• **GIVEN TASK**
Render the lines of the records below, from the line containing "At what coordinates" through the line containing "The width and height of the screenshot is (506, 420).", both included, as a JSON list of strings with one string per line and blank lines omitted.

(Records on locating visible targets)
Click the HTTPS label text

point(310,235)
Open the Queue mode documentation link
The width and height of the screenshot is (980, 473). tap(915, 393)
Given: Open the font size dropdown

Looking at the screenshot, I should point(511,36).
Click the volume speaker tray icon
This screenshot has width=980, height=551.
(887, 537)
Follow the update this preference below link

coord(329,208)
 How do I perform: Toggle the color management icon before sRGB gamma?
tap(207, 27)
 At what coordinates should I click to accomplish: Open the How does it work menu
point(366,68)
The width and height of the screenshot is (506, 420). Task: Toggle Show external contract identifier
---
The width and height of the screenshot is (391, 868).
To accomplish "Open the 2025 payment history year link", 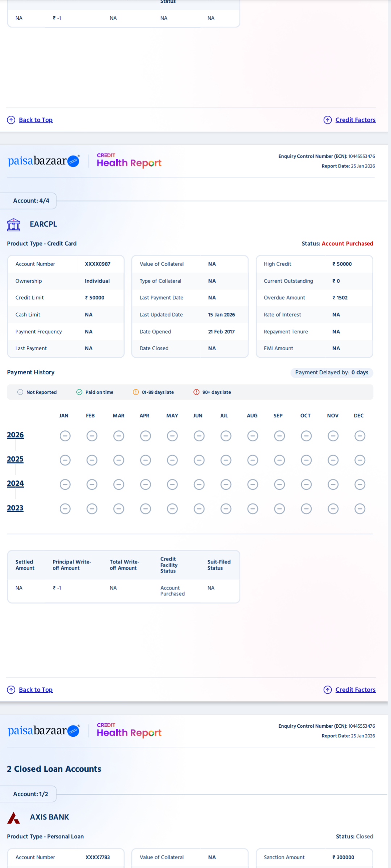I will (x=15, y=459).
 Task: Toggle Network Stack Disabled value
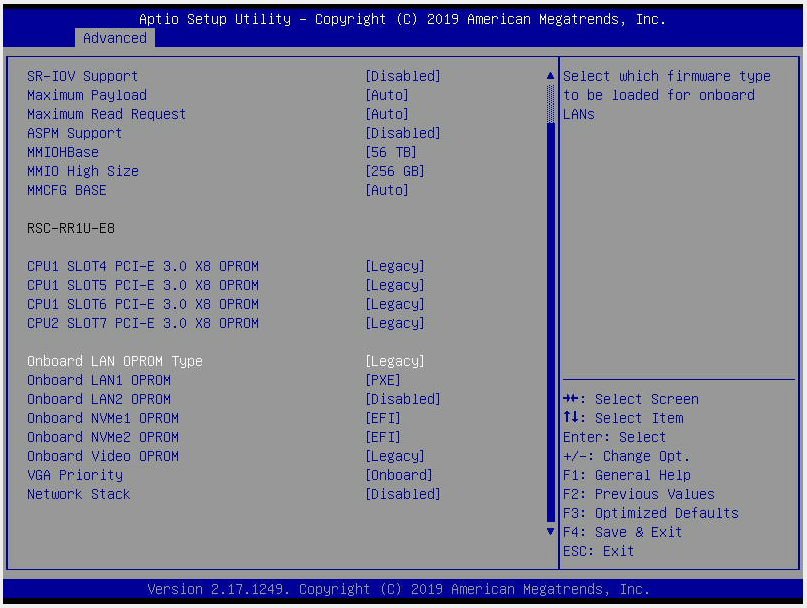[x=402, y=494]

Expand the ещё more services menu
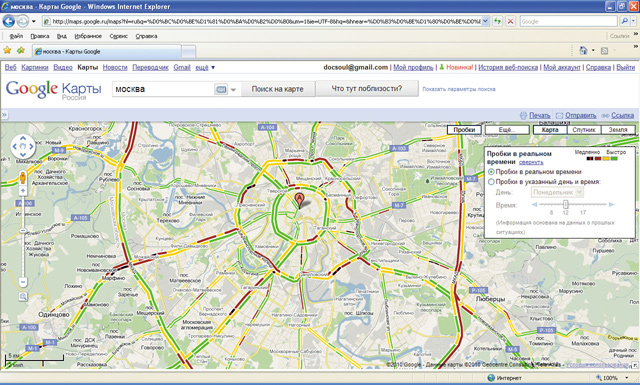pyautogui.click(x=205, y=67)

• **SOLVED EXERCISE**
[
  " At what coordinates should I click to accomplish: Open the How does it work menu",
  "point(366,68)",
  "The width and height of the screenshot is (506, 420). Task: Toggle Show external contract identifier"
]